● **WHAT IS NEEDED**
Quote the whole listing verbatim.

● **INPUT RECORDS**
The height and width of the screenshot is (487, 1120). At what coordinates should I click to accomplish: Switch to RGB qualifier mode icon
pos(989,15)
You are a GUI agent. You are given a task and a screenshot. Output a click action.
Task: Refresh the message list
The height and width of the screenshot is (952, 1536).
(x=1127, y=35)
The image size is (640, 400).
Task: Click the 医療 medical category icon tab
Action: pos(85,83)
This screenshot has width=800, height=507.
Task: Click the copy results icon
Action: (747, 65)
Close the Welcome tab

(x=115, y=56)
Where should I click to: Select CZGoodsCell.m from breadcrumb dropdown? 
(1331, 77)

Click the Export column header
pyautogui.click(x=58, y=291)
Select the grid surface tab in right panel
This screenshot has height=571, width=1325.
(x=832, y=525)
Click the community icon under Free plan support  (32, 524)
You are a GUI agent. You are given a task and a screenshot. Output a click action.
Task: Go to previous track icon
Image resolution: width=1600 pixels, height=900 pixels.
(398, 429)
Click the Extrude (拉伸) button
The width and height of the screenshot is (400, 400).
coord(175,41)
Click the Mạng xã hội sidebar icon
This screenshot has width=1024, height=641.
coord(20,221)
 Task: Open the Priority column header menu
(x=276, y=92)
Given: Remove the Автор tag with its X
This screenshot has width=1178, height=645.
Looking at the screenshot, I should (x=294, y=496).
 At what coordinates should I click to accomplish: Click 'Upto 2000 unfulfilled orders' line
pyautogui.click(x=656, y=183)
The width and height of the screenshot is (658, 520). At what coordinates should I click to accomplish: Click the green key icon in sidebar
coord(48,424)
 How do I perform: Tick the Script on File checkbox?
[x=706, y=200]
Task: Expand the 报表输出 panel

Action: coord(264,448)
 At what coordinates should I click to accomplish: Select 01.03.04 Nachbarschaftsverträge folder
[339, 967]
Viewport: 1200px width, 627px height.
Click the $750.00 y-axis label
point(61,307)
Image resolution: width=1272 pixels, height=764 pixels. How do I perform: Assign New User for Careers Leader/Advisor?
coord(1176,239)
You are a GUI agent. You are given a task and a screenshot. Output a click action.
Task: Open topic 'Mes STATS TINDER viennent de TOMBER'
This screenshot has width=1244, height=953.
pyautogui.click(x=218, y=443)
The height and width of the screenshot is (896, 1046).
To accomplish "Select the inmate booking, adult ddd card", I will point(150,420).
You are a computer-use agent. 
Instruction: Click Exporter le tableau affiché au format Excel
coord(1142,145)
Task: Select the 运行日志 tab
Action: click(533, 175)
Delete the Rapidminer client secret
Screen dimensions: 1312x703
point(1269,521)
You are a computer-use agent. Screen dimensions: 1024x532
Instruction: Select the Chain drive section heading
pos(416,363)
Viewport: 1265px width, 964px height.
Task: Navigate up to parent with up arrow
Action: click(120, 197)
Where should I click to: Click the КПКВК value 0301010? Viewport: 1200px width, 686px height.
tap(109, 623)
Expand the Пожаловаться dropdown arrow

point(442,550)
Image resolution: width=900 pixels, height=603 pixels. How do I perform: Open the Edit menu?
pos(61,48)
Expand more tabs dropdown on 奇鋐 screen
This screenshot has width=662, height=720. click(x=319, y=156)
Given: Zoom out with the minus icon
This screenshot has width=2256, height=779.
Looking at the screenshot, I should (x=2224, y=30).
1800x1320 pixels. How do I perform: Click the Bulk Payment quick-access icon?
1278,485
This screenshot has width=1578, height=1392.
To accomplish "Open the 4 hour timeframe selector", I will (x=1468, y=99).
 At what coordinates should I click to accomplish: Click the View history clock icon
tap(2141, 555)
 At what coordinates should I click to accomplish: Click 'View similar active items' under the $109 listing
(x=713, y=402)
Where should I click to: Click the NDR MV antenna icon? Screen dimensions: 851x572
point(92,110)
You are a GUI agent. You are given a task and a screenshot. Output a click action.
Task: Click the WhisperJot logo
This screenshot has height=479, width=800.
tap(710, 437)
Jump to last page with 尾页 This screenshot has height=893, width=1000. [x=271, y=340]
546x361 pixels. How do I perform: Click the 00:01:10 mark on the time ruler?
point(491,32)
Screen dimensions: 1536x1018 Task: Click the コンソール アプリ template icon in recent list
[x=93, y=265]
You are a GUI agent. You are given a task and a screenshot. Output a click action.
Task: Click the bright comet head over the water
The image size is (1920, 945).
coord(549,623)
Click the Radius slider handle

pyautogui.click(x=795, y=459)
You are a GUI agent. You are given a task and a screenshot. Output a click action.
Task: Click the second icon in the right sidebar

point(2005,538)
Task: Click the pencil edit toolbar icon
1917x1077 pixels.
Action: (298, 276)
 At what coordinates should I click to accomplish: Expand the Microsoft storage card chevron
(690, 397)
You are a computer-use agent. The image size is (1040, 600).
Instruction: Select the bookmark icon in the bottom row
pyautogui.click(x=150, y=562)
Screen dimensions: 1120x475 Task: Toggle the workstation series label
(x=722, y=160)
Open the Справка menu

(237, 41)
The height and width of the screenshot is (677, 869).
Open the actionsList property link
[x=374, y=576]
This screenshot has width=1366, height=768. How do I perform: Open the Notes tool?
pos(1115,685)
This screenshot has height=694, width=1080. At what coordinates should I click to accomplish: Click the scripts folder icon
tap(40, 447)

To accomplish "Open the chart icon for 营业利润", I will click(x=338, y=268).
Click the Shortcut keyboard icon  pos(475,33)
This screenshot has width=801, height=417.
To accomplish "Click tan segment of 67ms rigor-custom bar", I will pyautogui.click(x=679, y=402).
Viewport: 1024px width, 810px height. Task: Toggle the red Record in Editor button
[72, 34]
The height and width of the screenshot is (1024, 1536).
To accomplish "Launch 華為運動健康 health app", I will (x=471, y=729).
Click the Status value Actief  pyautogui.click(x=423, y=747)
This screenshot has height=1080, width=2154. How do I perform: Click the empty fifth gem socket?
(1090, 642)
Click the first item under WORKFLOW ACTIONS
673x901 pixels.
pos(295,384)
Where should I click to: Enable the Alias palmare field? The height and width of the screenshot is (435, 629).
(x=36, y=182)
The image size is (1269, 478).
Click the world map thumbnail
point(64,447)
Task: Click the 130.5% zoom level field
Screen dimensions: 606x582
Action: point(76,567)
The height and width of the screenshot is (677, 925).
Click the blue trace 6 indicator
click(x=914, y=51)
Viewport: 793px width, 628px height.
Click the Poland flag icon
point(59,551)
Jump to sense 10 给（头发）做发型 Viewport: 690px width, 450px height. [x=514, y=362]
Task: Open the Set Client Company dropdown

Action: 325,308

● **OUTPUT FOR THIS TASK**
The height and width of the screenshot is (487, 1120). At what coordinates should I click to accomplish: Switch to RGB qualifier mode icon
pos(989,15)
You are a GUI agent. You are given a task and a screenshot. Output a click action.
Task: Refresh the message list
The height and width of the screenshot is (952, 1536).
(x=1127, y=35)
The image size is (640, 400).
Task: Click the 医療 medical category icon tab
Action: pos(85,83)
This screenshot has width=800, height=507.
Task: Click the copy results icon
Action: (747, 65)
Close the Welcome tab

(x=115, y=56)
Where should I click to: Select CZGoodsCell.m from breadcrumb dropdown? 
(1331, 77)

Click the Export column header
pyautogui.click(x=58, y=291)
Select the grid surface tab in right panel
This screenshot has height=571, width=1325.
(x=832, y=525)
Click the community icon under Free plan support  (32, 524)
You are a GUI agent. You are given a task and a screenshot. Output a click action.
Task: Go to previous track icon
Image resolution: width=1600 pixels, height=900 pixels.
(398, 429)
Click the Extrude (拉伸) button
The width and height of the screenshot is (400, 400).
coord(175,41)
Click the Mạng xã hội sidebar icon
This screenshot has width=1024, height=641.
coord(20,221)
 Task: Open the Priority column header menu
(x=276, y=92)
Given: Remove the Автор tag with its X
This screenshot has width=1178, height=645.
Looking at the screenshot, I should (x=294, y=496).
 At what coordinates should I click to accomplish: Click 'Upto 2000 unfulfilled orders' line
pyautogui.click(x=656, y=183)
The width and height of the screenshot is (658, 520). At what coordinates should I click to accomplish: Click the green key icon in sidebar
coord(48,424)
 How do I perform: Tick the Script on File checkbox?
[x=706, y=200]
Task: Expand the 报表输出 panel

Action: coord(264,448)
 At what coordinates should I click to accomplish: Select 01.03.04 Nachbarschaftsverträge folder
[339, 967]
Viewport: 1200px width, 627px height.
Click the $750.00 y-axis label
point(61,307)
Image resolution: width=1272 pixels, height=764 pixels. How do I perform: Assign New User for Careers Leader/Advisor?
coord(1176,239)
You are a GUI agent. You are given a task and a screenshot. Output a click action.
Task: Open topic 'Mes STATS TINDER viennent de TOMBER'
This screenshot has width=1244, height=953.
pyautogui.click(x=218, y=443)
The height and width of the screenshot is (896, 1046).
To accomplish "Select the inmate booking, adult ddd card", I will point(150,420).
You are a computer-use agent. 
Instruction: Click Exporter le tableau affiché au format Excel
coord(1142,145)
Task: Select the 运行日志 tab
Action: click(533, 175)
Delete the Rapidminer client secret
Screen dimensions: 1312x703
point(1269,521)
You are a computer-use agent. Screen dimensions: 1024x532
Instruction: Select the Chain drive section heading
pos(416,363)
Viewport: 1265px width, 964px height.
Task: Navigate up to parent with up arrow
Action: click(120, 197)
Where should I click to: Click the КПКВК value 0301010? Viewport: 1200px width, 686px height.
tap(109, 623)
Expand the Пожаловаться dropdown arrow

point(442,550)
Image resolution: width=900 pixels, height=603 pixels. How do I perform: Open the Edit menu?
pos(61,48)
Expand more tabs dropdown on 奇鋐 screen
This screenshot has width=662, height=720. click(x=319, y=156)
Given: Zoom out with the minus icon
This screenshot has width=2256, height=779.
Looking at the screenshot, I should (x=2224, y=30).
1800x1320 pixels. How do I perform: Click the Bulk Payment quick-access icon?
1278,485
This screenshot has width=1578, height=1392.
To accomplish "Open the 4 hour timeframe selector", I will (x=1468, y=99).
 At what coordinates should I click to accomplish: Click the View history clock icon
tap(2141, 555)
 At what coordinates should I click to accomplish: Click 'View similar active items' under the $109 listing
(x=713, y=402)
Where should I click to: Click the NDR MV antenna icon? Screen dimensions: 851x572
point(92,110)
You are a GUI agent. You are given a task and a screenshot. Output a click action.
Task: Click the WhisperJot logo
This screenshot has height=479, width=800.
tap(710, 437)
Jump to last page with 尾页 This screenshot has height=893, width=1000. [x=271, y=340]
546x361 pixels. How do I perform: Click the 00:01:10 mark on the time ruler?
point(491,32)
Screen dimensions: 1536x1018 Task: Click the コンソール アプリ template icon in recent list
[x=93, y=265]
You are a GUI agent. You are given a task and a screenshot. Output a click action.
Task: Click the bright comet head over the water
The image size is (1920, 945).
coord(549,623)
Click the Radius slider handle

pyautogui.click(x=795, y=459)
You are a GUI agent. You are given a task and a screenshot. Output a click action.
Task: Click the second icon in the right sidebar

point(2005,538)
Task: Click the pencil edit toolbar icon
1917x1077 pixels.
Action: (298, 276)
 At what coordinates should I click to accomplish: Expand the Microsoft storage card chevron
(690, 397)
You are a computer-use agent. The image size is (1040, 600).
Instruction: Select the bookmark icon in the bottom row
pyautogui.click(x=150, y=562)
Screen dimensions: 1120x475 Task: Toggle the workstation series label
(x=722, y=160)
Open the Справка menu

(237, 41)
The height and width of the screenshot is (677, 869).
Open the actionsList property link
[x=374, y=576]
This screenshot has width=1366, height=768. How do I perform: Open the Notes tool?
pos(1115,685)
This screenshot has height=694, width=1080. At what coordinates should I click to accomplish: Click the scripts folder icon
tap(40, 447)

To accomplish "Open the chart icon for 营业利润", I will click(x=338, y=268).
Click the Shortcut keyboard icon  pos(475,33)
This screenshot has width=801, height=417.
To accomplish "Click tan segment of 67ms rigor-custom bar", I will pyautogui.click(x=679, y=402).
Viewport: 1024px width, 810px height. Task: Toggle the red Record in Editor button
[72, 34]
The height and width of the screenshot is (1024, 1536).
To accomplish "Launch 華為運動健康 health app", I will (x=471, y=729).
Click the Status value Actief  pyautogui.click(x=423, y=747)
This screenshot has height=1080, width=2154. How do I perform: Click the empty fifth gem socket?
(1090, 642)
Click the first item under WORKFLOW ACTIONS
673x901 pixels.
pos(295,384)
Where should I click to: Enable the Alias palmare field? The height and width of the screenshot is (435, 629).
(x=36, y=182)
The image size is (1269, 478).
Click the world map thumbnail
point(64,447)
Task: Click the 130.5% zoom level field
Screen dimensions: 606x582
Action: point(76,567)
The height and width of the screenshot is (677, 925).
Click the blue trace 6 indicator
click(x=914, y=51)
Viewport: 793px width, 628px height.
Click the Poland flag icon
point(59,551)
Jump to sense 10 给（头发）做发型 Viewport: 690px width, 450px height. [x=514, y=362]
Task: Open the Set Client Company dropdown

Action: 325,308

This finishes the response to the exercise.